What is needed here is a verbatim copy of the records that follow.

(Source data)
%%
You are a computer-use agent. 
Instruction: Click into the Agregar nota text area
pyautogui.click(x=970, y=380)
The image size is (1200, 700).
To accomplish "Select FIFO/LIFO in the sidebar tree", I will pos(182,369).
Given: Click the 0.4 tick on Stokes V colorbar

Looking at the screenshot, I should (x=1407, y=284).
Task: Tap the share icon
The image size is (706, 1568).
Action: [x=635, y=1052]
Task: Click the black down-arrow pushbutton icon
%%
**RESPONSE TO THIS EXERCISE**
You are a computer-use agent. 
Instruction: Click into the Agregar nota text area
pyautogui.click(x=970, y=380)
The image size is (1200, 700).
To accomplish "Select FIFO/LIFO in the sidebar tree", I will pos(182,369).
Given: Click the 0.4 tick on Stokes V colorbar

Looking at the screenshot, I should (x=1407, y=284).
Task: Tap the share icon
The image size is (706, 1568).
Action: [x=635, y=1052]
Task: Click the black down-arrow pushbutton icon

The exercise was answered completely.